Molecular and Developmental Biology Graduate Program

  • Aria Attia

    Aria Attia.Undergraduate institution: Georgetown University, Washington, DC

    Before coming to UC, I worked as a lab technician for 3 years. After deciding to pursue a career in science, I chose the University of Cincinnati and specifically, the Molecular and Developmental Biology program for several reasons. Most labs are located within and/or somehow connected to Cincinnati Children’s Hospital Medical Center (CCHMC). CCHMC is perennially a top 3 funded institution by the NIH. The ongoing research I have thus far experienced upon doing my first rotations has confirmed that distinction. Aside from being home to high-quality research, UC has proven to be an environment of collaboration and collegiality. Everyone is willing to help, from senior students to post-docs and more often than not, labs across the hall publish papers together. This is comforting since a graduate student’s first year can be quite daunting.

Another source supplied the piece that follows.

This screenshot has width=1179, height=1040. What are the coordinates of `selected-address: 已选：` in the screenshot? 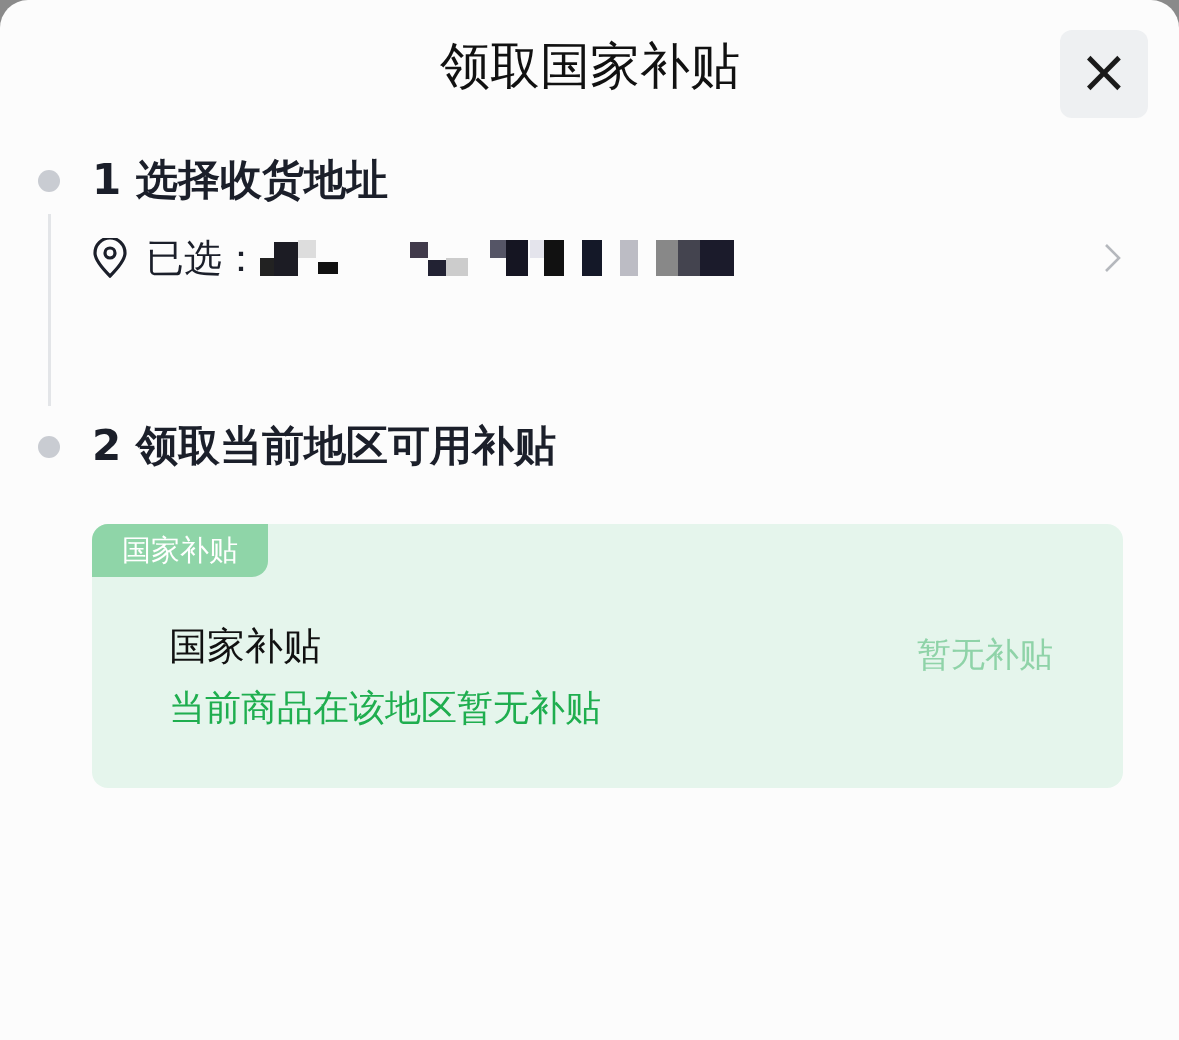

    Diversity is another well-known characteristic of the MDB program at UC. Students hail all the way from South America to East Asia. There is no shortage of social gatherings to acclimate students to CCHMC as well as to Cincinnati in general. Faculty talks are provided to help students in choosing labs in which to rotate. The faculty here are a great resource for information on choosing a lab and what to expect from completion of your PhD at UC.

    Finally, Cincinnati is a charming city with a plethora of activities for the typical graduate student. From restaurants to bars to theme parks and shopping malls, Cincinnati offers a broad range of options for weekend fun. Having grown up in New York, it was quite a change of pace. But I can truly say that I am pleased with my transition as well as my choice in graduate institution.